Nobles victimes du patriotisme et de l’honneur ! De quels regrets l’on se sent pénétré en retraçant, d’une plume si rapide, vos derniers moments, dont aucune circonstance ne devrait rester inconnue ! Mais la mort, en ces jours néfastes, frappé des coups si prompts, si multipliés, si cruels, qu’elle nous force en quelque sorte à l’imiter et nous interdit les larmes.
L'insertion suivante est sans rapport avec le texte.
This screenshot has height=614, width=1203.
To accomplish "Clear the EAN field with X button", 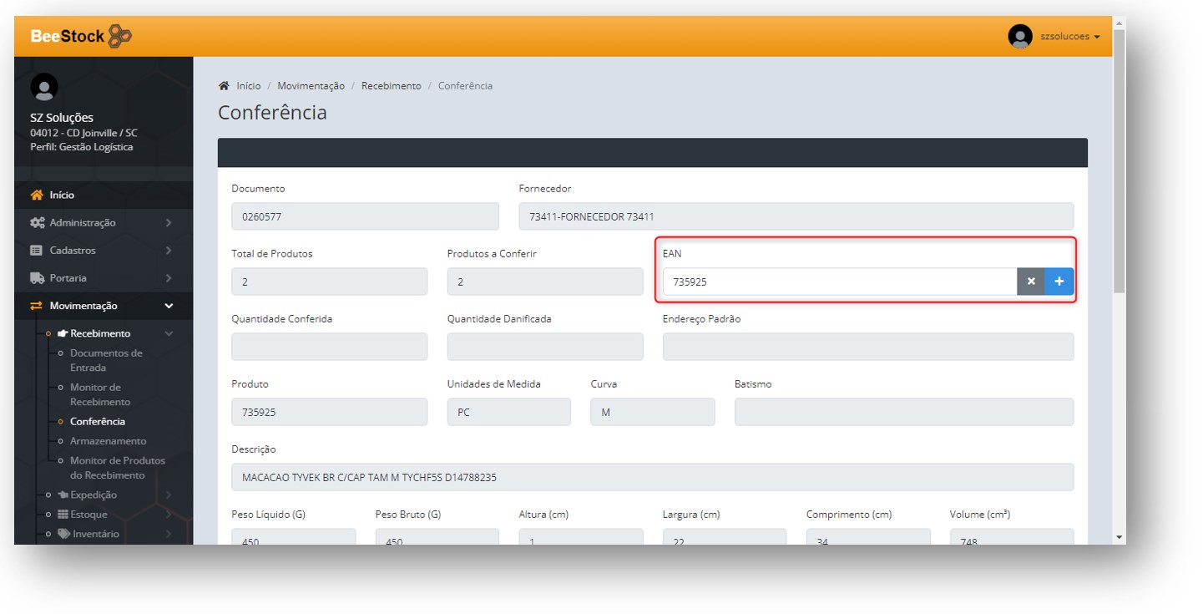I will pyautogui.click(x=1031, y=282).
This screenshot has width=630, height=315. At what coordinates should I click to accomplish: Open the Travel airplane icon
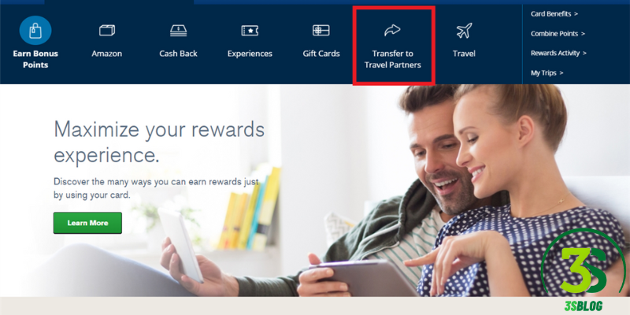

L’honneur militaire et le courage civil ne devaient pas seuls, d’ailleurs, offrir à la patrie un sang généreux. Pour que l’immolation fût complète et que le génie de la France se montrât dans toute sa grandeur, il fallait que le sacerdoce, qui eut de tout temps une part si forte dans la gloire de la nation française, vint témoigner, à son tour, comme le faisait la société politique, que son esprit était vivant encore et qu’il n’avait pas perdu, dans l’affaissement des mœurs, les inspirations de la charité et la puissance du martyre.

Un homme d’un cœur simple, un prêtre dont l’existence avait été sans éclat jusqu’à ce jour, était réservé à ce témoignage. Le martyre de l’archevêque de Paris allait renouveler, à la face du monde, ce grand spectacle, qui fut la force et qui restera la gloire de l’Église chrétienne. Il allait montrer aux hommes, qui l’oubliaient trop, la domination de la volonté humaine sur la nature, le triomphe de l’esprit sur la chair, l’immortalité conquise au sein de la mort.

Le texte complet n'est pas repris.